刻々と変わりゆく世界と耕太郎の心境の変化を瑞々しく描いたSFやファンタジーの要素をふんだんに含んだ青春小説。
水たまりに潜って世界を変える――パドル
水たまりという意味をもつpuddle。
屋上の水たまりに願いを込めて潜ることにより、世界の形が少しずつ変わってゆくのですが、先も書いた通り、この設定がたまらなくツボ過ぎて。
世界を変えたことは当事者にしか分からない、というのが本当に絶妙で、読みながら世界が変わりゆく違和感に気付きながらもその正体や理由が気になり、この世界は一体どこまで行ってしまうのだろうという一抹の不安感もあってあっという間に読んでしまいました。
耕太郎の抱く願いも初めは些細なものだったのに、次第に誰かのために、と願うようになる。
この願いの行き着く先と結末がこれまた。
本当にこの作品何から何まで設定が緻密で何を言ってもネタバレになってしまいそう......。
最後とか本当に鮮やか過ぎて単なる驚きではなくて、久々にこういう「このあとどんな素敵な結末が待ち受けてるの???」っていう類のどきどきを体験した。
それからなんていうかタイトルね、読み終わってこれがこんなにせつなく響くとは。
※以下ネタバレ含みます。
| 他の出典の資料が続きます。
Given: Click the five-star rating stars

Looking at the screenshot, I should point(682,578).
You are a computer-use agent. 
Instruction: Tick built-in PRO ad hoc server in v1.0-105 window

未読の方はご注意ください。
SFっぽい......そう思った時には既に
ここから完全に読んだ人にしか分からない話なんですが、最初、水源の話が出てきた時、すごいSFみたいだ! って思ったんですが、そう思った時には既に術中にはまっていたという話。
あれ? そんな話だったっけ? とは思ったんですが、その頃には既に「雨」が消されていたなんて露にも思わず。
その前にちゃんと三輪くんの母親にまつわる経緯の中でさらりと提示されていたのに。
「伝話」の字面だってちょっとしたアクセントなのかと思っていたら、ちゃんと意味があったっていう。
ここまで本当に翻弄されてきたというのもあって、最後に耕太郎が虹に気が付く場面、本当にわくわくして、どんなことが起こるのだろうと思わず手を止めて深呼吸してしまった。
この虹に気が付くのだって設定が本当にうまく使われていて、「雨」を世界に戻した耕太郎が雨にまつわる言葉を覚えるのに苦労した中、「虹だけはすぐに飲み込むことができた=水原の願ったもの」っていうのが鮮やかすぎて。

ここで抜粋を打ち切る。